The study results could help clinicians better understand COVID-19 patients' prognoses, wrote a group led by Dr. Feng Pan of Huazhong University of Science and Technology in Wuhan, China.
"[Patients who died from COVID-19] demonstrated more rapid and persistent progression with more extensive bilateral lesions until [acute respiratory distress syndrome] occurred," the group wrote.
Previous research has linked severe and critical COVID-19 to particular findings on CT, including diffuse lung involvement, acute respiratory distress syndrome (ARDS), and multiorgan failure. Pan and colleagues sought to identify CT features that could shed light on patients' prognoses. For their study, the team analyzed records of 124 patients with COVID-19 (median age, 56), categorizing them into those who survived (83) and those who did not (41) and then comparing chest CT findings between the two groups.
The researchers found that those patients who died were older, with a median age of 69, and more likely to have comorbidities such as hypertension, diabetes, and coronary heart disease; they also tended to have higher C-reactive protein (78.11 mg/L compared with 10.85 mg/L) and D-dimer (1.98 mg/L compared with 0.30 mg/L) values. The researchers also found particular CT patterns between the two groups:
|CT patterns among COVID-19 survivors and nonsurvivors
|Total CT severity score (median)
Those patients who survived COVID-19 experienced increased CT severity scores within the first 20 days of hospital admission that peaked at six points and then decreased; scores in patients who died quickly increased to more than 10 points in the first 10 days of admission and continued to do so until patients experienced ARDS.
"Initial symptoms were similar between survivor and nonsurvivor groups, while chest distress was more common in the nonsurvivor group," the investigators wrote.
Fan's team hopes that this research will help their colleagues better assess the severity of COVID-19 patients' disease.

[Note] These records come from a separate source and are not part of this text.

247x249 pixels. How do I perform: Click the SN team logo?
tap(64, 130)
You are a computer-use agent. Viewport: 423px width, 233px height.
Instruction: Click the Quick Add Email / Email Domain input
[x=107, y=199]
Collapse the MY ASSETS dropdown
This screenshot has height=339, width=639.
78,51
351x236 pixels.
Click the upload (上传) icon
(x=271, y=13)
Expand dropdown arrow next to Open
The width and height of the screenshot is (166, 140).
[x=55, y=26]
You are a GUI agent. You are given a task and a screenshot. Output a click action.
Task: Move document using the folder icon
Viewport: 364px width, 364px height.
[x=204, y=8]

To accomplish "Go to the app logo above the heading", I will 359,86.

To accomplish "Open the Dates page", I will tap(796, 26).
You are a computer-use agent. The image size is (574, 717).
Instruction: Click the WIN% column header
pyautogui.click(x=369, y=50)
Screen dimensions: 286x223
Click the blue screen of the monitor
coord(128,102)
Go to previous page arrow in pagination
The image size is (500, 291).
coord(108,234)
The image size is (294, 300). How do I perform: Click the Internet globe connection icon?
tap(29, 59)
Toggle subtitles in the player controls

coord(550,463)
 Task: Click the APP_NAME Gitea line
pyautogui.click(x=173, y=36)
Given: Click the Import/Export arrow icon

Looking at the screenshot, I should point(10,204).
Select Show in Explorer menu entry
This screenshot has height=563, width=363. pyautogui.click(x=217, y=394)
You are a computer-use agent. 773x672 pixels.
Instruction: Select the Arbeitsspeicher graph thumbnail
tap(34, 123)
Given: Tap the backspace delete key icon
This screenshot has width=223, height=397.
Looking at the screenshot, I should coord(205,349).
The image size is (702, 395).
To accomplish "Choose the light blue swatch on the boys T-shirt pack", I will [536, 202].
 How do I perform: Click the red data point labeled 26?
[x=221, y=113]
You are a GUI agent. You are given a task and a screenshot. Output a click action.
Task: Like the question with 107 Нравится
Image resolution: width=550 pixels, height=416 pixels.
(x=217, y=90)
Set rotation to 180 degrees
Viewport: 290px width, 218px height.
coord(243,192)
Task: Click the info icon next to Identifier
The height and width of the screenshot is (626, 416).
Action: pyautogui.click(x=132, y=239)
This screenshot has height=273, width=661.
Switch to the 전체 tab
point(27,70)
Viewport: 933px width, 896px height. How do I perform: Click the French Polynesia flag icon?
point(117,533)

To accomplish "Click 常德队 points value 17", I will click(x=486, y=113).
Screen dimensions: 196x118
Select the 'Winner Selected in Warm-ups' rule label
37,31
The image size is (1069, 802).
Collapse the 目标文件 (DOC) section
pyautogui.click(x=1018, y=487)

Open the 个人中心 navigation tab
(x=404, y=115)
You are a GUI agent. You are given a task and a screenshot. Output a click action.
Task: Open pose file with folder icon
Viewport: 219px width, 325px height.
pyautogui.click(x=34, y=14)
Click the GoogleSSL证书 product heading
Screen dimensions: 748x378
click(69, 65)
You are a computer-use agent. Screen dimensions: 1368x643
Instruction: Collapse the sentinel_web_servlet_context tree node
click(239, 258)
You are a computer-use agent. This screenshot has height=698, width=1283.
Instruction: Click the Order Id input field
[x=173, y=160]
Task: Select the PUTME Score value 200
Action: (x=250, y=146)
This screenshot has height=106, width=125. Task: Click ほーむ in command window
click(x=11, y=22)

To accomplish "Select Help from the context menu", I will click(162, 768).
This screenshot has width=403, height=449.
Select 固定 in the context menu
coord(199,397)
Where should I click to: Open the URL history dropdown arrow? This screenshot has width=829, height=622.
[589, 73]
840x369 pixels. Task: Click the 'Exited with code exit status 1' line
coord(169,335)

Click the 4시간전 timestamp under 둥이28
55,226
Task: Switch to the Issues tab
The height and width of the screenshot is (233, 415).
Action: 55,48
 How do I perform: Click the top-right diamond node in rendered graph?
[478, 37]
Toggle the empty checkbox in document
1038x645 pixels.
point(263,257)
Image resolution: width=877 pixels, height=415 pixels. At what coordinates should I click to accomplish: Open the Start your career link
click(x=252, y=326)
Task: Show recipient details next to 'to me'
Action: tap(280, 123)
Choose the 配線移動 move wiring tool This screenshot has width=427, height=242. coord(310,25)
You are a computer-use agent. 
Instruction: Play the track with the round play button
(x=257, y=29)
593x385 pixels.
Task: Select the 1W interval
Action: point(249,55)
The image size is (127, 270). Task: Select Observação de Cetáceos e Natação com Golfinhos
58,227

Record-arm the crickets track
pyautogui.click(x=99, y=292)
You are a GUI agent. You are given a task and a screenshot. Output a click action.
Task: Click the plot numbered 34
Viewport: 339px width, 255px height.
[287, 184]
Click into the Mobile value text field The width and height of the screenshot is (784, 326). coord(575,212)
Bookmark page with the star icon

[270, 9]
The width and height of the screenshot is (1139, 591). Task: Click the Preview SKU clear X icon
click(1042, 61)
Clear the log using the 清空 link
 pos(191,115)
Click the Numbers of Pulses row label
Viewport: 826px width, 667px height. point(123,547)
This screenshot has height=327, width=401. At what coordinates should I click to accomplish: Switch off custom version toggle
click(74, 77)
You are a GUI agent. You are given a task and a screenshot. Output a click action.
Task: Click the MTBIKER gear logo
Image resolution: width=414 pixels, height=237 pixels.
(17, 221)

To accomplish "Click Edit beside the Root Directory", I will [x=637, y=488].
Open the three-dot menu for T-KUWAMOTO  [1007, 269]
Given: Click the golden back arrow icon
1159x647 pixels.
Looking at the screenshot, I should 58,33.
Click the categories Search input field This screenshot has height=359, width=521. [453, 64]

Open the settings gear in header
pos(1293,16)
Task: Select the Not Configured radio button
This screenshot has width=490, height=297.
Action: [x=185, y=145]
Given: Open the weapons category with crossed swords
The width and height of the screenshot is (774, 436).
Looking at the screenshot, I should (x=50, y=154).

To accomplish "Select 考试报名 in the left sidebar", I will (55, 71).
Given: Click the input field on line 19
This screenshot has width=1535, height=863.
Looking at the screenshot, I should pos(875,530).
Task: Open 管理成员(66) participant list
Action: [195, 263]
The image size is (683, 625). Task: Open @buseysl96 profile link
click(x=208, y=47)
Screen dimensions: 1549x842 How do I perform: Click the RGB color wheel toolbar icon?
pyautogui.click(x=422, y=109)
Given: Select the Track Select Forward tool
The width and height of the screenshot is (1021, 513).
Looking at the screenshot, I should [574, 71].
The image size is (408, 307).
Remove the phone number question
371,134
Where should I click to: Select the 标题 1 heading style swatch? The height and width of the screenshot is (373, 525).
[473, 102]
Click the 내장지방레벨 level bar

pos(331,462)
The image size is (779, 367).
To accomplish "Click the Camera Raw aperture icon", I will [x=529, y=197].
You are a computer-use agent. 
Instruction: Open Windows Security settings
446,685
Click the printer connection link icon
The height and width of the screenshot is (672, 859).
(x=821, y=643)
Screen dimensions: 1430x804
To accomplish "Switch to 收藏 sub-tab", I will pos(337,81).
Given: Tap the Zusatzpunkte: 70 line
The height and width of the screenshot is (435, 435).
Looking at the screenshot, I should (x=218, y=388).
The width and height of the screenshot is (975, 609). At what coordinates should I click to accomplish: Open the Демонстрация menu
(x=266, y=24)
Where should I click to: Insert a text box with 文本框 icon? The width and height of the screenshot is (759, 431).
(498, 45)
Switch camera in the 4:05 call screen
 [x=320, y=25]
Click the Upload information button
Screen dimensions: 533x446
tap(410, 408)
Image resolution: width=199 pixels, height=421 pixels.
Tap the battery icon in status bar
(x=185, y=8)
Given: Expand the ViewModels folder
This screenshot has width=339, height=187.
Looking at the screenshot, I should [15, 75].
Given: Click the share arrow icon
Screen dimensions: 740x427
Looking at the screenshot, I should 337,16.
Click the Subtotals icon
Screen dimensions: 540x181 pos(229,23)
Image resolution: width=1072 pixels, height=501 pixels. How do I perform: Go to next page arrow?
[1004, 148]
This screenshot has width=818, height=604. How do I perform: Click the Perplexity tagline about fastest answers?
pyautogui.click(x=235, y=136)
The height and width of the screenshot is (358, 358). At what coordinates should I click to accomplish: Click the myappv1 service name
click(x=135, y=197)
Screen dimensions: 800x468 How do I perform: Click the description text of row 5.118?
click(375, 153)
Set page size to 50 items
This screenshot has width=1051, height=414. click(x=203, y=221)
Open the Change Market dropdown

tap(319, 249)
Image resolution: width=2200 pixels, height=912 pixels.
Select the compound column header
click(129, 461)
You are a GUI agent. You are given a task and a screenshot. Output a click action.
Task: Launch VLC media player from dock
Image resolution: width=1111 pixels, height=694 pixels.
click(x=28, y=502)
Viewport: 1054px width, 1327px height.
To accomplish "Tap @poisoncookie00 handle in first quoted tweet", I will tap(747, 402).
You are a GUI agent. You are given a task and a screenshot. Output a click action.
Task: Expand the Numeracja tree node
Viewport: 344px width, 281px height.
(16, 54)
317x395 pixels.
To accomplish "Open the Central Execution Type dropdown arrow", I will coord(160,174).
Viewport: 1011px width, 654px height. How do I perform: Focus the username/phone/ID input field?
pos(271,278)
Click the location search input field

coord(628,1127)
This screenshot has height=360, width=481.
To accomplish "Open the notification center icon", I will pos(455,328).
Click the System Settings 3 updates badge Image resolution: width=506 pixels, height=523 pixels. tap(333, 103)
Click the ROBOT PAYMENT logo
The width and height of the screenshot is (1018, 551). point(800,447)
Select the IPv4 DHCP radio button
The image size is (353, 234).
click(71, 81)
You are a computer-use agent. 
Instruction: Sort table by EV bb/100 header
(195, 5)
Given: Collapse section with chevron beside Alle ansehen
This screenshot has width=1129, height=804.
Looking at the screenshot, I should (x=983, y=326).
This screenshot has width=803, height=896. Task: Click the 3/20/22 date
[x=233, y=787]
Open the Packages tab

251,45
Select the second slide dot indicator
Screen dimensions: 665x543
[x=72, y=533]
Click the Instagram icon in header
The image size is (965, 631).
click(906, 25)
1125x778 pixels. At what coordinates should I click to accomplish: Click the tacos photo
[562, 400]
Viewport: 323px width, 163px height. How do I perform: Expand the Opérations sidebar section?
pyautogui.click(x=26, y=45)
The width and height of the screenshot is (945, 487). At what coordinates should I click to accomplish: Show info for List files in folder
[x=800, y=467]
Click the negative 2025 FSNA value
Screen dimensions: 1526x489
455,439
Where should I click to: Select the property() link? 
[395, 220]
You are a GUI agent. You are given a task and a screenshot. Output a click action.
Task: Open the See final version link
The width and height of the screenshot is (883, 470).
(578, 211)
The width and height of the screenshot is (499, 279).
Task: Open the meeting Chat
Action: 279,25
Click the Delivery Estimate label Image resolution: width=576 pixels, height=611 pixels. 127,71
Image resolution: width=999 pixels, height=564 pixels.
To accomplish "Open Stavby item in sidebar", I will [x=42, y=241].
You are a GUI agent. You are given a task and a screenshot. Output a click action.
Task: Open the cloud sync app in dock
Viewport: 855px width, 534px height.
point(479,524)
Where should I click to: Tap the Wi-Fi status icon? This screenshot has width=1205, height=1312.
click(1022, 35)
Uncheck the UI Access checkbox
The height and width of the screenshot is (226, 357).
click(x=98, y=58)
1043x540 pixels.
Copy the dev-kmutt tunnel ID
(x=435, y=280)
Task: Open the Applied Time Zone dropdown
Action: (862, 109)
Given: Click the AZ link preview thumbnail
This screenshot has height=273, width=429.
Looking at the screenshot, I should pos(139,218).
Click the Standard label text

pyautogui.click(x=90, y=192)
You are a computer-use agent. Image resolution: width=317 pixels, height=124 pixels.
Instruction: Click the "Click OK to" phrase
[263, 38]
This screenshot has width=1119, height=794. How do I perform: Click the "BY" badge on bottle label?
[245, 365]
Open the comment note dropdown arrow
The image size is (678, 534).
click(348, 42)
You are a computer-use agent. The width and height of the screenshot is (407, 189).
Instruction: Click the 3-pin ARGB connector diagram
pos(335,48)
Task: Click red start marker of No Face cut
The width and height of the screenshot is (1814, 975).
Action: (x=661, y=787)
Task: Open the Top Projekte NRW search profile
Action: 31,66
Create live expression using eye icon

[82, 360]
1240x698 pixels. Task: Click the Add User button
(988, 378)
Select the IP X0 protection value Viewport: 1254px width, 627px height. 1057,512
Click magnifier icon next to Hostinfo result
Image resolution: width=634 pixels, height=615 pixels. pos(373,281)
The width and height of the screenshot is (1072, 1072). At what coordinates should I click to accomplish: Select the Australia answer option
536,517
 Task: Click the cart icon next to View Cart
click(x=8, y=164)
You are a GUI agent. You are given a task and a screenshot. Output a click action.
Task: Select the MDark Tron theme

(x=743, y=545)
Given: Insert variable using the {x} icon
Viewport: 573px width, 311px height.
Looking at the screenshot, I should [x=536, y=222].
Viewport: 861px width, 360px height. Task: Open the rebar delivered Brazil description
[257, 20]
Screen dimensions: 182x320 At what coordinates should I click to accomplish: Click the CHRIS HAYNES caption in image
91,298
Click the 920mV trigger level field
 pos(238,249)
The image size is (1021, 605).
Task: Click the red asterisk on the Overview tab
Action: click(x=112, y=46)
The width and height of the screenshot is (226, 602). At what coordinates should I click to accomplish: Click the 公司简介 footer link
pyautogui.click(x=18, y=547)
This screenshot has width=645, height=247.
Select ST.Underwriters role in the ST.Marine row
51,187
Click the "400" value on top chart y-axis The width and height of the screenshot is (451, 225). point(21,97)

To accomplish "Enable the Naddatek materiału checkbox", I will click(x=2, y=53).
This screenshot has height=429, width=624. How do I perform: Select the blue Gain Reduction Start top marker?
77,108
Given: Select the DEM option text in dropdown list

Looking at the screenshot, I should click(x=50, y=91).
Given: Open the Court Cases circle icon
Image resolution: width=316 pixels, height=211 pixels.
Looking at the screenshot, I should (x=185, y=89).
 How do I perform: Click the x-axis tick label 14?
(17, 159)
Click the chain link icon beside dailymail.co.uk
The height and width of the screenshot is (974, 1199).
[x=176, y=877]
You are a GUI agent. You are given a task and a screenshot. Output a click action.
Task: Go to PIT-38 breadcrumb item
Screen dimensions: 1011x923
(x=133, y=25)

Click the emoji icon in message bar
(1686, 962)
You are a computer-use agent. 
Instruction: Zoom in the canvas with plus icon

"In summary, from comparisons between survivors and nonsurvivors, this study indicated that the presence of predominant crazy-paving pattern on chest CT with the high and rapidly increased CT scores may help to identify the patients at high risk of developing ARDS before clinical deterioration," the group concluded. "A larger, prospective study is required to confirm these findings with the more accurate quantitative assessment modality of the CT images in COVID-19."